Plus précisément, nous avons examiné la force et l’orientation de l’influence des inventions au niveau mondial et bilatéral. Pour ce faire, nous avons développé une mesure qui utilise les citations générées par les rapports de recherche internationale (ISR) pendant la phase internationale des demandes PCT. Cela nous permet de calculer dans quelle mesure les inventions dans une zone géographique constituent la base d’inventions dans d’autres zones.

Le système international des brevets PCT est administré par l’Organisation mondiale de la propriété intellectuelle des Nations unies et assure la protection de la propriété intellectuelle dans 157 pays.

Quasi triplement des demandes

L’utilisation du système PCT a considérablement augmenté, passant de 97 414 demandes en 2000 à 254 008 en 2020. Cette croissance est fortement influencée par les pays d’Asie de l’Est, la Chine étant en tête des dépôts depuis 2019. Le déplacement de l’activité d’innovation de l’ouest vers l’Asie de l’Est est clairement évident. En 2000, plus des trois quarts des demandes PCT provenaient encore des États-Unis et d’Europe. 20 ans plus tard, plus de la moitié des demandes PCT mondiales provenaient de Chine, du Japon et de Corée.
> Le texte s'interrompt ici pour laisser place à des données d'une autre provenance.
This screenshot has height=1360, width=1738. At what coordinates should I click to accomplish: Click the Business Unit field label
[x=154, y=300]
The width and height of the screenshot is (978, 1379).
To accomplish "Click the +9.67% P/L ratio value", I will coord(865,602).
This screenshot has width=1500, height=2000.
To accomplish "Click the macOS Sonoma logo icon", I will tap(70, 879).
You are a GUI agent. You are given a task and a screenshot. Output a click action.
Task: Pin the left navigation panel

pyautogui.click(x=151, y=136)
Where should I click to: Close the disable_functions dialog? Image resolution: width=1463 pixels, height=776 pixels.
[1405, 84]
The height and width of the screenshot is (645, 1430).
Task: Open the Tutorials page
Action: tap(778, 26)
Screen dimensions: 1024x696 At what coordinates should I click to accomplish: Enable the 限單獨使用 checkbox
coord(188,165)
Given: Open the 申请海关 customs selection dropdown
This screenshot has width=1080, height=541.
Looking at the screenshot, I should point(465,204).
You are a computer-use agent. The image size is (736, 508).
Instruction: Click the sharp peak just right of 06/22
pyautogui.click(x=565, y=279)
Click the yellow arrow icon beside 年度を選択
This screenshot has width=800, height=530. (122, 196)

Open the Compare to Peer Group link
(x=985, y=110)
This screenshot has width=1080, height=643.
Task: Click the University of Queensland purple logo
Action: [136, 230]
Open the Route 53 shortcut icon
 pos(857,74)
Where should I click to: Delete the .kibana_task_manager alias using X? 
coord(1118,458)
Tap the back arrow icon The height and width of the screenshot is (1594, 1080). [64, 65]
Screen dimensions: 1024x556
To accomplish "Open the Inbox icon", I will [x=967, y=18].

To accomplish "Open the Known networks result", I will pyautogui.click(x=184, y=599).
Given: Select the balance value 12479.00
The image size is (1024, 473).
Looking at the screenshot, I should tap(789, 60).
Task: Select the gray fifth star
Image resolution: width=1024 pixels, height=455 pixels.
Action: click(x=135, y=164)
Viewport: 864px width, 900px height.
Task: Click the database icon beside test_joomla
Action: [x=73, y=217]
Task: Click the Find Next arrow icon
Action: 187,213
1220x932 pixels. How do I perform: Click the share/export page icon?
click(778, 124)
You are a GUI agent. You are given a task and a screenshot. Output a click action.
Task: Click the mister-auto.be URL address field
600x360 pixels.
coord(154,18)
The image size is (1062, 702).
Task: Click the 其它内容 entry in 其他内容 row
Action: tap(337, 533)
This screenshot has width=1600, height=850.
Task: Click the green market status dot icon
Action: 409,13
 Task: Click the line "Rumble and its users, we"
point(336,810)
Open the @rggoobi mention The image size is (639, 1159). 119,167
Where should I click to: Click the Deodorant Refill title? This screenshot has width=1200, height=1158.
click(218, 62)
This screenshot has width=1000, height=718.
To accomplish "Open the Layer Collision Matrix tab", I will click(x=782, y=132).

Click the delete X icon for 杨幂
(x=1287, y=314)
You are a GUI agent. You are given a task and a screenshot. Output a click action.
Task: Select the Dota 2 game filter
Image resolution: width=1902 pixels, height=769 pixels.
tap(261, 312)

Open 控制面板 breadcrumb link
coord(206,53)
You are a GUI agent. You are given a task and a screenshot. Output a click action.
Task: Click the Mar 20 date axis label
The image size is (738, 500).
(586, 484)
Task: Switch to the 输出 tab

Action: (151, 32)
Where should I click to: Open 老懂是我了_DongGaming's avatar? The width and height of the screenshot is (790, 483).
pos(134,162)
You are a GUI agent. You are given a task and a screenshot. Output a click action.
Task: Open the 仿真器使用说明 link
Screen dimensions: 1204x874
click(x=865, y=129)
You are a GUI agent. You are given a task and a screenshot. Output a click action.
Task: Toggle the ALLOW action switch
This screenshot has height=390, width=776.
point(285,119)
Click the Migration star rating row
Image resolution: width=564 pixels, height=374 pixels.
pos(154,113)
Toutefois, l’augmentation du nombre de dépôts de brevet ne mesure que partiellement l’influence réelle des inventions. Notre recherche s’est concentrée sur les données de citation des demandes PCT entre 2000 et 2017. Les résultats obtenus de cette façon relativisent les conclusions précédentes. Tout d’abord, cette méthode indique que les États-Unis conservent leur statut de première superpuissance technologique, exerçant une forte influence mondiale.

D’abord, en étudiant la fréquence à laquelle une invention brevetée est reprise par une région différente, comme indicateur de l’influence mondiale moyenne, nous constatons que les États-Unis occupent la position la plus forte. Par rapport aux brevets européens, les inventions américaines sont presque deux fois plus souvent reprises par une autre région. Par rapport à la Chine, au Japon et à la Corée, l’avantage américain ressort encore plus important.

Dépendances chinoises

Ensuite, afin de mesurer l’influence bilatérale, nous comptons la fréquence à laquelle les brevets d’une région sont utilisés comme base pour des inventions ultérieures par la région partenaire considérée et vice versa. Si les brevets d’une région sont relativement plus fréquemment utilisés, celle-ci exerce alors une influence bilatérale plus forte.

Là encore, sur ce critère, les États-Unis dépassent toutes les autres zones géographiques. Plus précisément, ils occupent une position de force par rapport aux trois autres régions considérées. Malgré une intégration étroite entre les États-Unis et l’Europe en matière de flux bilatéraux de connaissances, l’Europe affiche systématiquement un niveau d’influence inférieur à celui des États-Unis.

Même si la Chine a déposé le plus grand nombre de demandes de brevet ces dernières années, elle reste toujours dépendante de toutes les autres zones géographiques. Le Japon et la Corée, en revanche, occupaient auparavant une position de premier plan, mais ont vu leur influence bilatérale moyenne diminuer au fil du temps.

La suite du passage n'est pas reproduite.